[Opening Dataset records section]
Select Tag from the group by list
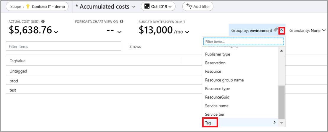The width and height of the screenshot is (328, 132). (208, 123)

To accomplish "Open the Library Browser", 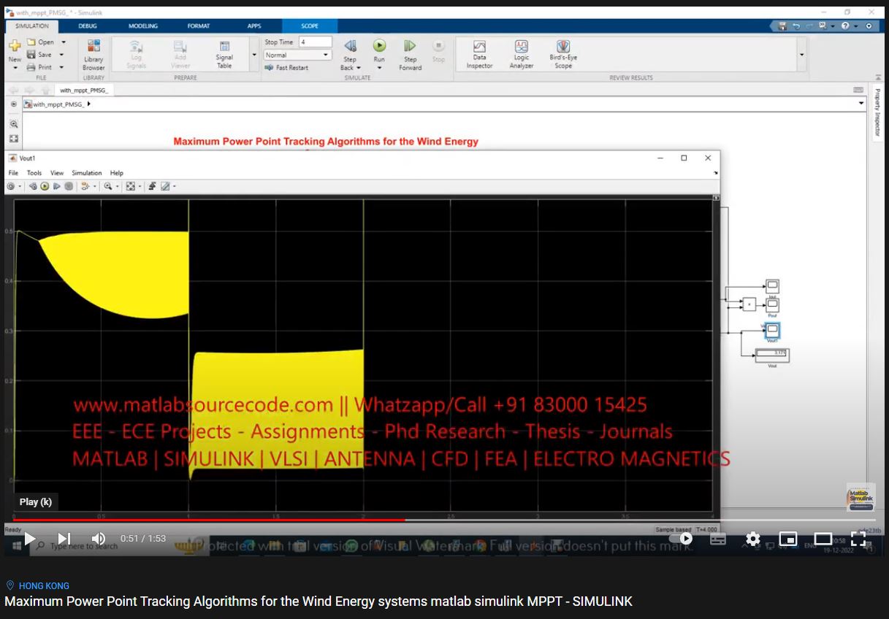I will [x=94, y=55].
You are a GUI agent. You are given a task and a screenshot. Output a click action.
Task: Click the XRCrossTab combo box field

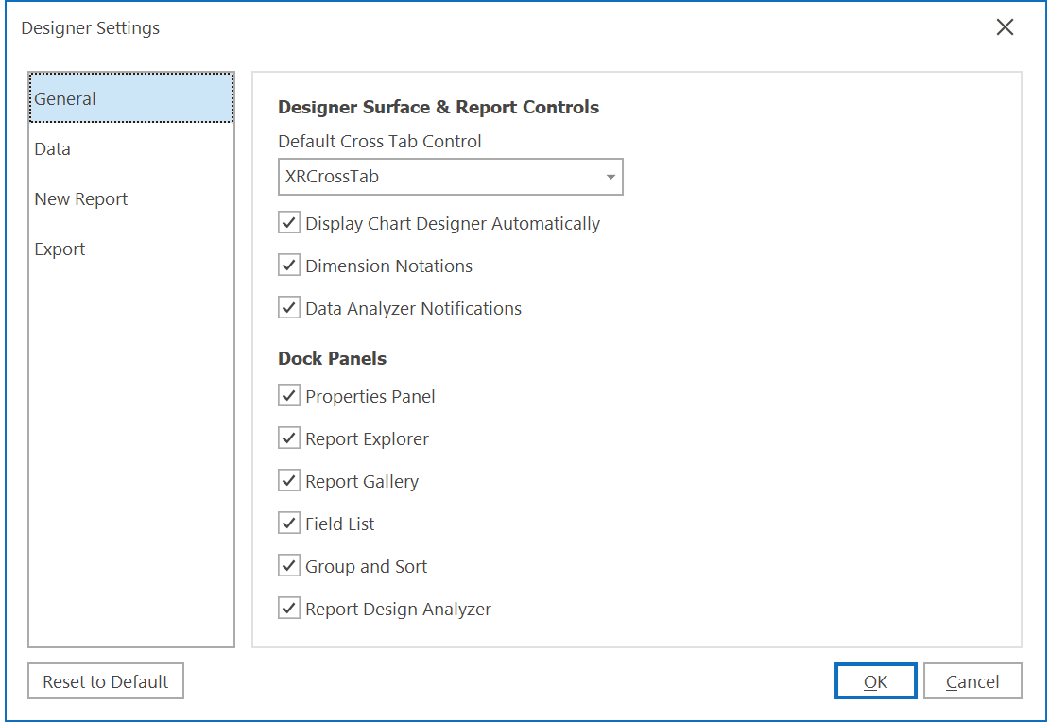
[Closing Dataset records section]
• **Aim of the task**
Where the line containing "You are a GUI" appears above, start there and set down each line exactly through the last line of the data; leave out every picture.

• **Exercise solution**
You are a GUI agent. You are given a task and a screenshot. Output a click action.
Task: Click the XRCrossTab combo box field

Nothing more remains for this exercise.